Dissesto strade comunali a Badolato

 

 

 

Il PD denuncia la situazione delle strade comunali - interpoderali del Comune di Badolato strade che versano in condizioni disastrose e creano difficoltà, quando non pericoli, per chi vi accede. I tratti “Troja – Polejo”, "Soglia", la strada “Pigne” e “Sanità-Martina”, fondamentali per il raggiungimento dei campi e delle casette rurali, nonché percorsi alternativi che in qualunque emergenza potrebbe essere utilizzati per la viabilità ordinaria, sono caratterizzati da un dissesto quasi ininterrotto, disseminati di crateri, asfalto saltato, cunette inesistenti, talora con voragini che trascinano a valle, pioggia dopo pioggia, pezzi di sede stradale. Anche lavori più recenti, con asfalto nuovo, alle prime piogge si sono sfarinati riempiendosi di buche, mentre altrove registriamo la mancata manutenzione dei percorsi, con strade ricoperte di manti erbosi e terra, oltre a movimenti franosi.

Basterebbe un investimento programmato di poche migliaia di euro l’anno per la pulizia di cunette o canali, per eliminare smottamenti che invadono la sede stradale, programmando pose di catrame, eliminazione di sassi e inerti etc. Piccoli lavori che permetterebbero percorsi più sicuri ai tanti cittadini che, specie in questa stagione, caratterizzata dalla campagna olearia, hanno utilizzato e continueranno a farlo ancora per qualche settimana le strade in questione. Senza considerare i rischi per i beni personali (autovetture, rimorchi, attrezzi etc.) con tanto di inconvenienti privati e rischio di esborsi finanziari per il Comune che magari potrebbe essere condannato a pagare per danni a cose e persone molto più di quanto potrebbe investire per la manutenzione delle strade. 

Invece l’Amministrazione Comunale di Badolato non fa monitoraggio del territorio, né conosce le richieste di famiglie che, ormai in numero ridotto, si prendono cura dei terreni, in un quadro di abbandono di campagne e coltivazioni che una cattiva manutenzione stradale non può che accelerare.
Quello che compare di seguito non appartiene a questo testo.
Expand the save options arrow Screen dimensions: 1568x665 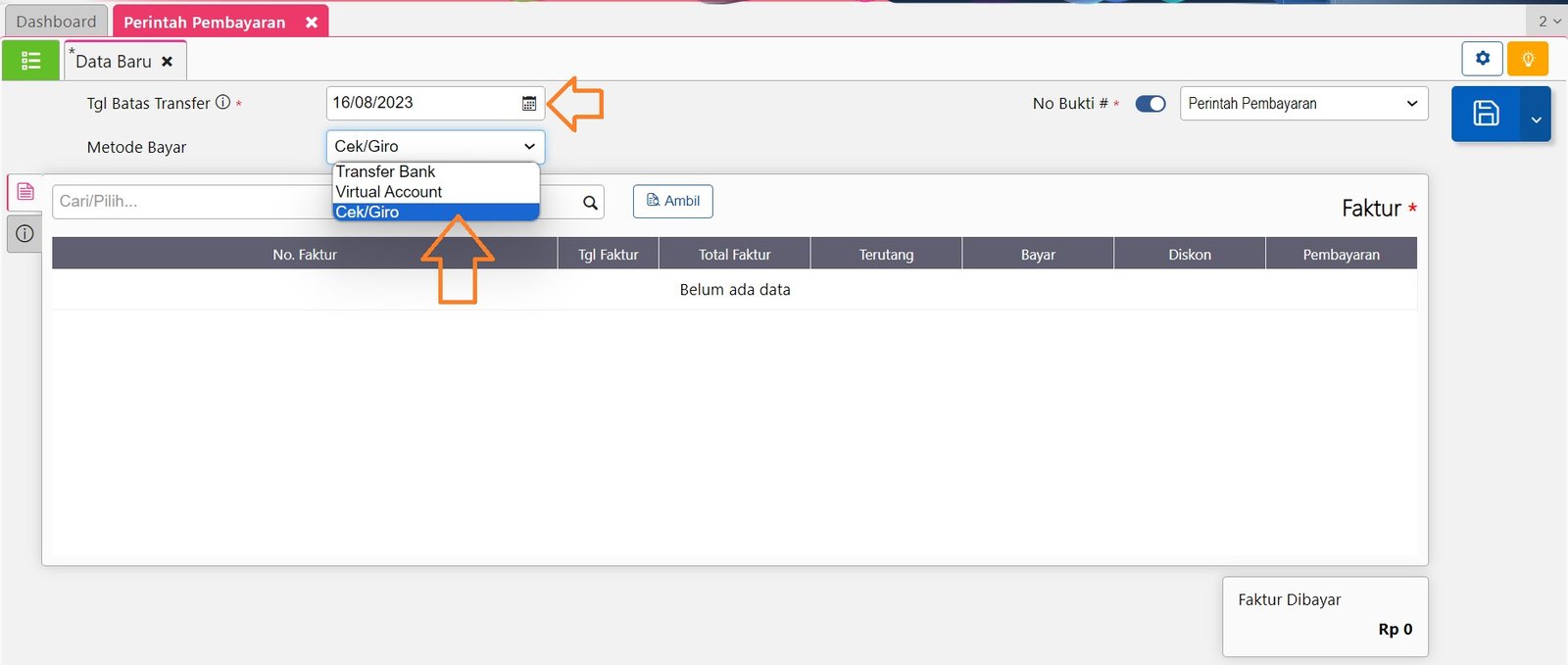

Così, invece di favorire un processo di recupero e forse anche di investimento nel settore, spingendo verso aggregazioni produttive, investendo nella qualità dei prodotti (cosa che in epoca di crisi economica globale potrebbe essere una carta vincente, magari aprendo verso il commercio nazionale e internazionale le produzioni locali); invece di favorire quindi la cura della materia prima (terra e piante), si fa l’opposto e si trascura la possibilità di accesso ai fondi agricoli.

Nemmeno i recenti eventi alluvionali hanno fatto balenare agli amministratori il dubbio che forse le strade comunali avrebbero richiesto degli interventi. Invece di spendere soldi nel modo più inutile sarebbe prioritario guardare anzitutto alle emergenze della collettività e del territorio. Sarebbe giusto, cioè, pianificare interventi per la messa in sicurezza di intere aree che paiono in situazione precaria ogni qualvolta si verificano eventi climatici intensi e migliorare la viabilità interna, rapidamente, almeno sulle strade di competenza comunale.

Se l’amministrazione di Badolato, la cosiddetta “amministrazione del fare” come ama autodefinirla il sindaco Nicola Parretta, che se ne sta a Roma e guida il comune per telefono e per fax, si continua a distinguere per l’indifferenza di fronte ai problemi del territorio restiamo dell’avviso che questa amministrazione debba rassegnare al più presto le dimissioni, dando così ai cittadini di Badolato la possibilità di scegliere forze più responsabili sulle tante problematiche esistenti.